Il Presidente del Consiglio Giuseppe Conte durante il punto stampa ha aggiornato i cittadini sulle decisioni prese dal Consiglio dei Ministri e la conseguente approvazione di un nuovo decreto-legge che come primo punto contiene la proroga dello stato di emergenza fino al 31 gennaio 2021. 

Obbligo di mascherine anche all'aperto

"Abbiamo inoltre introdotto una misura più rigorosa per affrontare questa fase", ha proseguito Conte "perché vogliamo in tutti i modi evitare nuove misure restrittive per le attività produttive e per le attività sociali". Dalla data di entrata in vigore del decreto-legge, sarà infatti obbligatorio avere sempre con sé i dispositivi di protezione delle vie respiratorie (mascherine) e indossarli sempre, non solo nei luoghi chiusi accessibili al pubblico, come già in passato, ma più in generale nei luoghi al chiuso diversi dalle abitazioni private e anche in tutti i luoghi all’aperto, "a meno che non si non ci si trovi in una situazione di continuativo isolamento". Le uniche eccezioni di utilizzo della mascherina riguardano lo svolgimento di attività sportive, i bambini di età inferiore ai 6 anni e i soggetti con patologie incompatibili con l'utilizzo della mascherina. Le multe per i trasgressori sono molto salate: da 400 euro a 1.000 euro. 

Il rapporto Stato-regioni

"Abbiamo ritenuto opportuno, e anche necessario, recuperare quel rapporto tra Stato e Regioni che avevamo costruito anche nella fase più dura. D'ora in poi le Regioni potranno adottare misure più restrittive rispetto a quelle adottate a livello nazionale, invece saranno limitate nell'adozione di misure di allentamento.
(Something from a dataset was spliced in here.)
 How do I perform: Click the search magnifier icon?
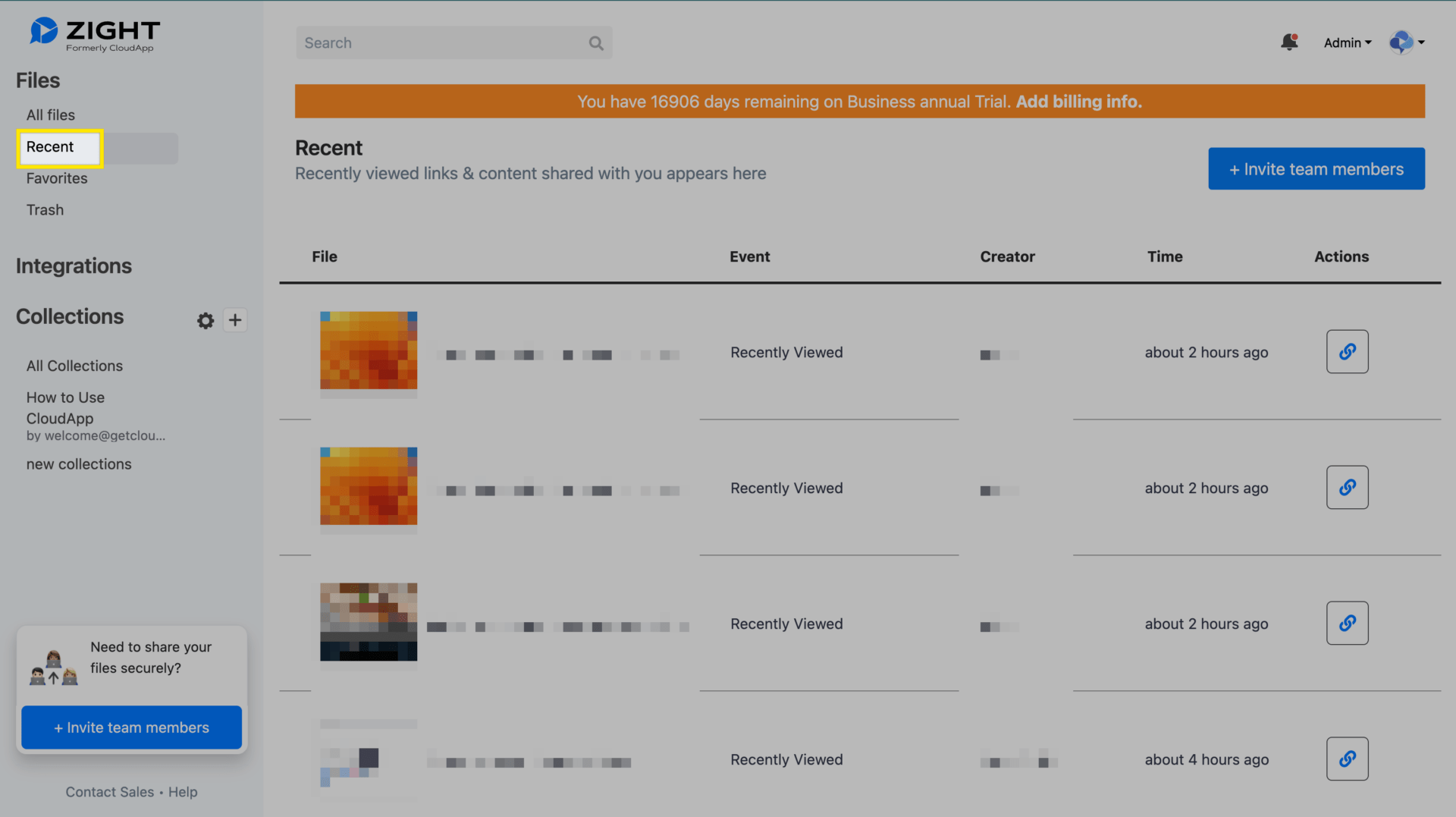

Lo potranno fare solo d'intesa con il Ministro della Salute" ha dichiarato Conte durante la conferenza stampa. 

Un'altra stretta?

Non sembra che questo sarà l'unico provvedimento di ottobre, pare che la Camera si appresti a varare un nuovo Dpcm il 15 ottobre con nuove restrizioni. Ci sono varie ipotesi tra cui la chiusura anticipata alle 22 o alle 23 di bar e ristoranti e si sta pensando anche ad una diminuzione del numero di partecipanti ad eventi e feste che ora è fissato a 200 persone. Per rassicurare gli animi il ministro Boccia tende ad escludere un nuovo lockdown totale e sottolinea la grande differenza tra la situazione italiana e quella di altri Paesi europei.